Price: "Nous investissons surtout en Chine via le thème de la consommation. La Chine ne tire pas uniquement profit de ses bas salaires: sa taille constitue un atout majeur. Pourquoi Coca-Cola a-t-elle grandi si vite? Parce que l’entreprise avait l’avantage de pouvoir produire sur un seul grand marché uniforme. De ce point de vue, la Chine dispose d’un avantage encore plus important. 1,3 milliard de Chinois, c’est un débouché immense et une opportunité unique pour une grande marque."

Comment jugez-vous les valorisations des marchés émergents?

Young: "En matière de valorisations, nous sommes dans un no man’s land. Chaque gestionnaire vous conseillera toujours d’acheter. Nous estimons qu’en termes de valorisation, les marchés émergents ne sont pas chers, mais certainement pas bon marché. Les bénéfices réalisés en 2011 ne seront pas aussi élevés qu’en 2010."

Price: "Dans une perspective historique comme par rapport à d’autres pays, les marchés émergents se trouvent à leur moyenne à long terme. Mais on peut se demander si ces valorisations sont correctes. Les rendements sur fonds propres y sont 25% plus élevés que dans les pays développés, alors que les ratios cours/valeur comptable sont plutôt élevés. Les bénéfices progressent deux fois plus vite qu’en Occident, et sur la base des ratios de bénéfice, les marchés émergents affichent une décote de 10% par rapport aux actions occidentales. Je vois donc encore du potentiel."

Comment voyez-vous l’avenir des marchés émergents?

Price: "Aujourd’hui, pour mettre sur pied une usine de ciment, il faut s’adresser aux Chinois. On y produit toujours 40% moins cher et la qualité est en amélioration constante.
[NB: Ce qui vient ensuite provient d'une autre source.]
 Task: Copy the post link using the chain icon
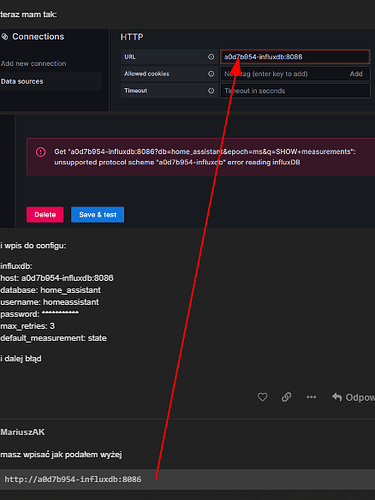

Les multinationales occidentales l’ont également remarqué et réalisent 70% de leurs investissements sur les marchés émergents. Conséquence : non seulement la croissance est plus élevée dans les marchés émergents, mais c’est également là qu’on crée des emplois. Or ceci constitue un problème fondamental. Je crains que nous soyons en train de vivre une révolution structurelle. Je ne pense pas que les initiatives des Etats occidentaux puissent déboucher sur une hausse de l’emploi. Dans un cycle normal, ce serait le cas. Mais pas cette fois, parce qu’un arbitrage est en train de s’effectuer. Les écarts de salaires vont lentement se réduire, mais en ce moment, ils restent 15 fois moins élevés dans certaines régions d’Asie. Les Occidentaux doivent complètement changer leurs attentes. Je veux que mes enfants intègrent qu’ils n’ont absolument plus rien à attendre des pouvoirs publics. Autrement dit: ne pas attendre de pension, ne rien attendre en matière de soins de santé, ne rien attendre en termes d’emploi… C’est la dure réalité avec laquelle nous devrons vivre en Occident."

Young: "Les marchés émergents ont un bel avenir devant eux, mais cela ne signifie pas qu’il n’y aura plus de crise. Il y aura sûrement une prochaine crise dans les pays émergents. Mais où? Tout le monde montre du doigt la Chine, la crise éclatera donc sans doute ailleurs. La seule chose que nous pouvons garantir aux investisseurs est que certaines années se clôtureront sur des rendements décevants. C’est aussi un élément inhérent à tout investissement dans les marchés émergents."